A Practical Approach to Understanding and Ingesting Intelligent Tagging Output for Your Use Case
In this article we will go over some general best practices when using Intelligent Tagging output for the first time. You will want to take a small sample of text that you will pass into the Intelligent Tagging engine to learn about the types and quality of the metadata returned. After you have learned from this sample you can then apply that to larger volumes of text and finally into production. The reason I call that out is depending on your use case and your ability to stitch everything together with a well refined/trained algorithm, you may be able to handle noise without it affecting your precision and recall or users' experience. Before you can get to that stage you must first take iterative steps to understanding the Intelligent Tagging output - we will now take you through some of the more salient points.

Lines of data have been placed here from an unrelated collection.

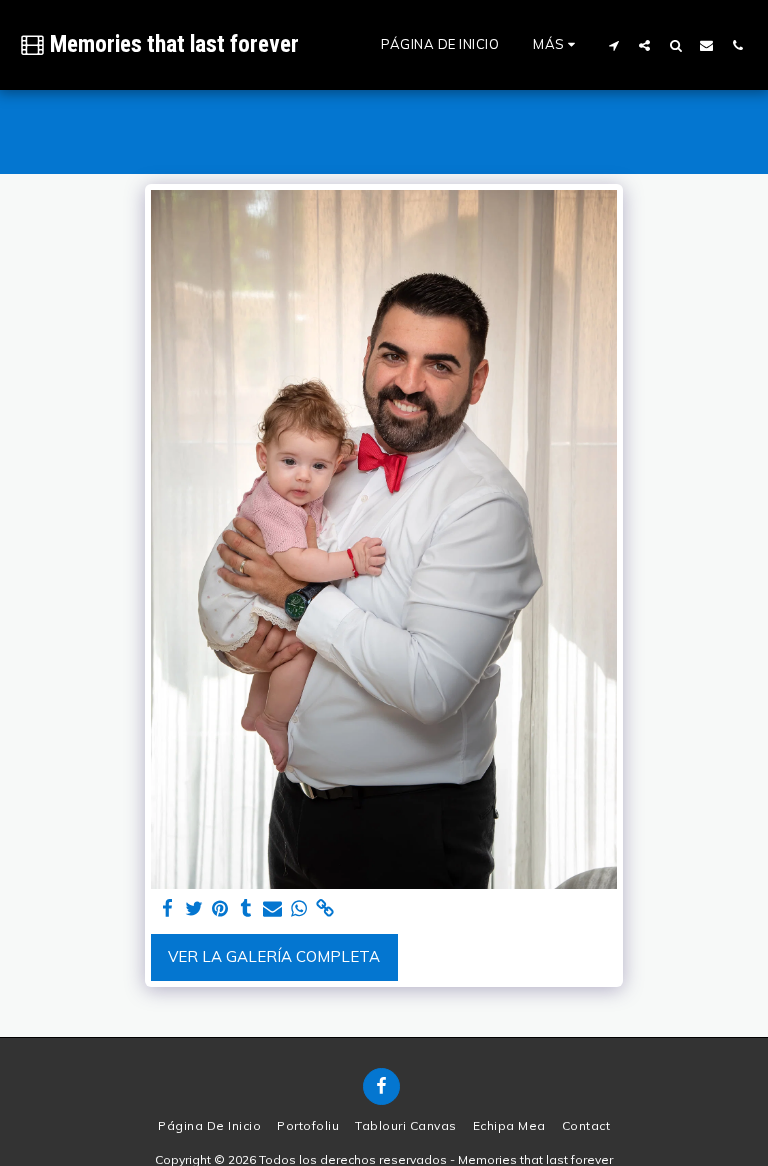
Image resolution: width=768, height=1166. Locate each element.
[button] (613, 45)
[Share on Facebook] (167, 909)
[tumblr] (246, 909)
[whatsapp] (298, 909)
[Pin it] (220, 909)
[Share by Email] (272, 909)
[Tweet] (193, 909)
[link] (325, 909)
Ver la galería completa (274, 956)
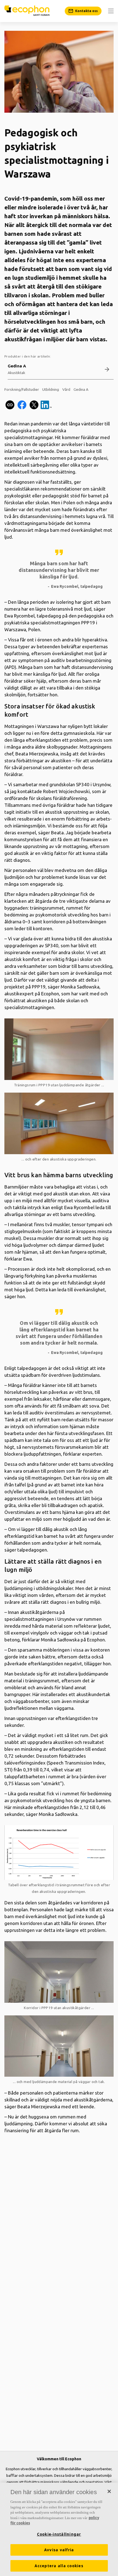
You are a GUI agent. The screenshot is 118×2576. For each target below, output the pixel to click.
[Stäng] (109, 2491)
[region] (59, 2529)
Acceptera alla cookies (59, 2565)
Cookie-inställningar (59, 2534)
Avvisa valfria (59, 2549)
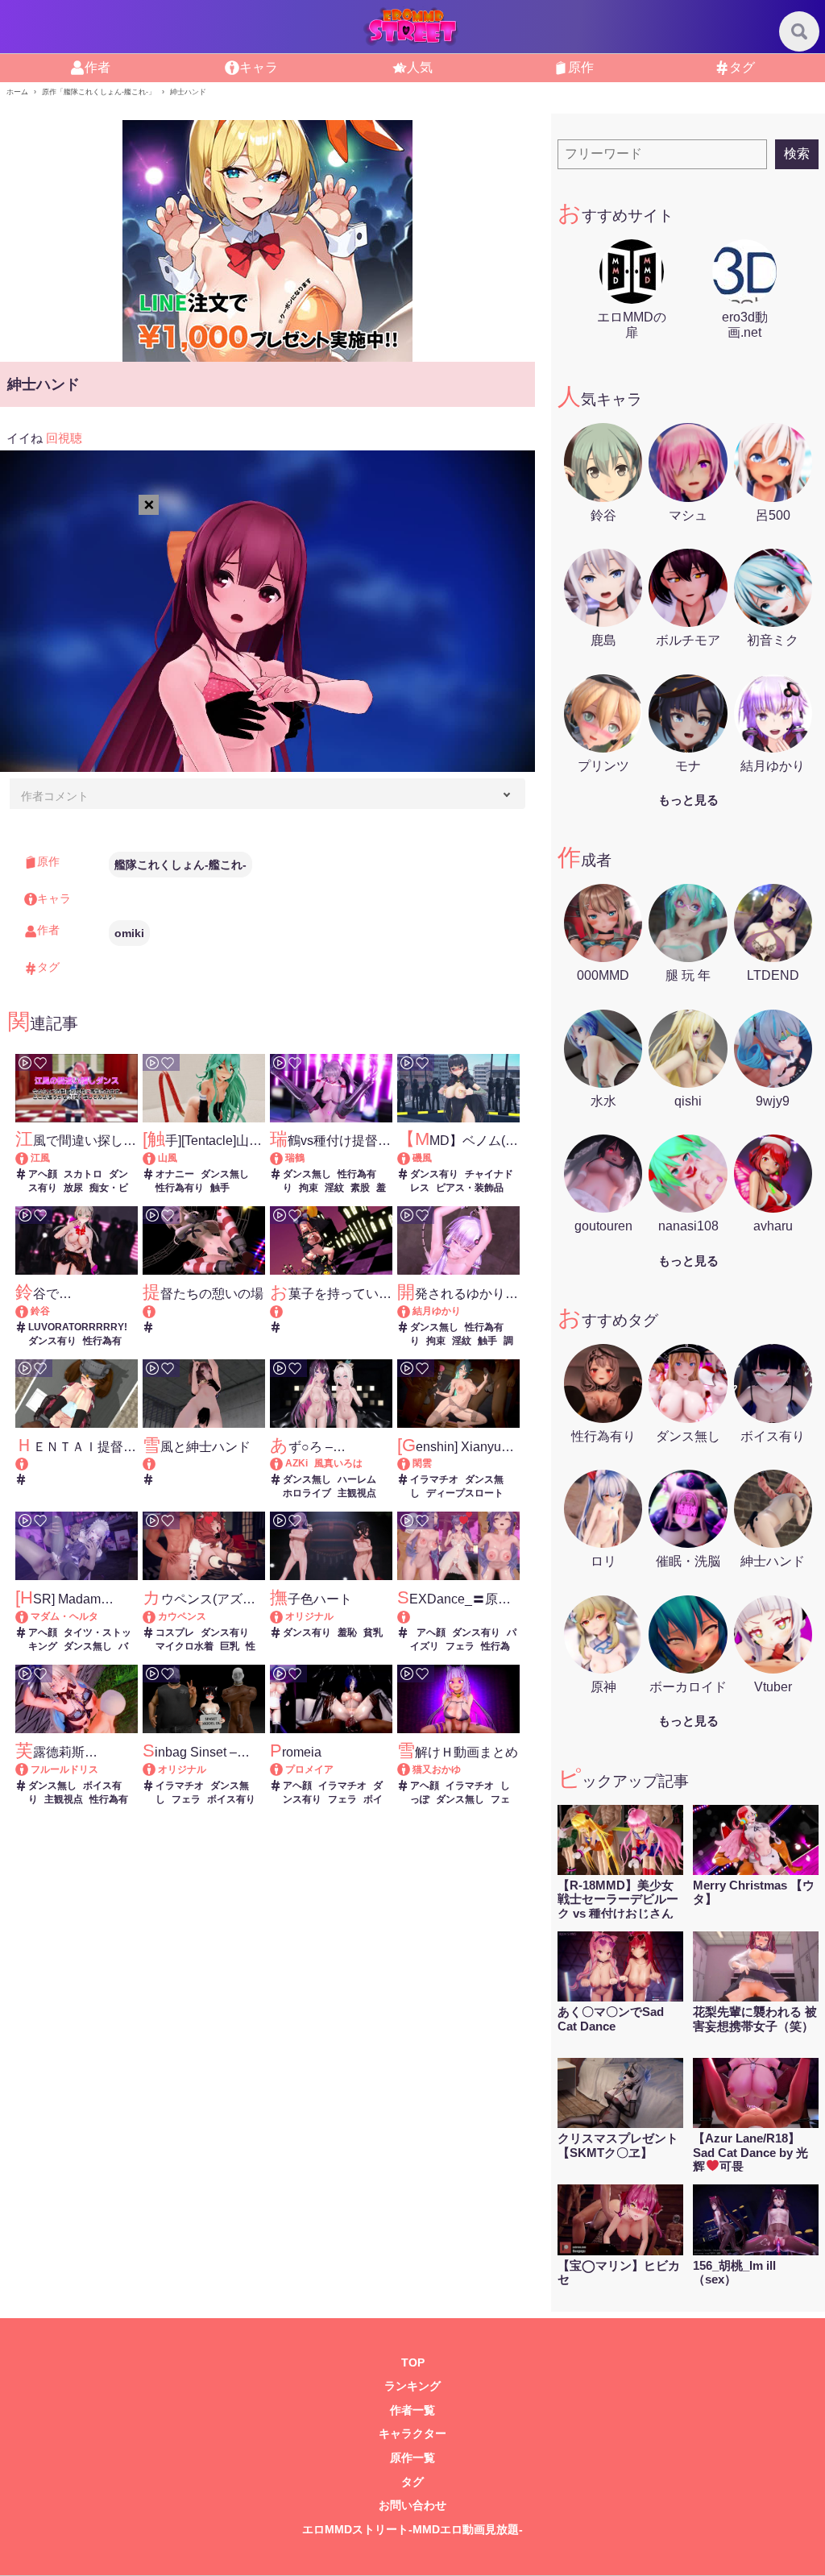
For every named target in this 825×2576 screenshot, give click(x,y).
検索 (797, 153)
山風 (167, 1158)
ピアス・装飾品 (470, 1187)
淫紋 (334, 1187)
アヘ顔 (42, 1174)
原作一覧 (412, 2458)
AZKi (296, 1463)
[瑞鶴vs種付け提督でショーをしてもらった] (284, 1158)
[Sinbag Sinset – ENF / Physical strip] (156, 1769)
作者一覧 (412, 2410)
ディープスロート (465, 1493)
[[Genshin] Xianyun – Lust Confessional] (411, 1463)
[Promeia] (284, 1769)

First up are some General Rules that I feel apply to all metadata/entities recognized by Intelligent Tagging:
- All entities should have independent configurable Blacklists and Whitelists.
- Make sure to extract the relevance, confidence and score with every entity.
- With whatever system you are using that calls and receives the Intelligent Tagging data, put variables in place so as you learn and refine your process, you can easily adjust the Intelligent Tagging API's levers.
Intelligent Tagging will return output for any text input - this obviously varies per document - and we need to handle flexible output for each document input.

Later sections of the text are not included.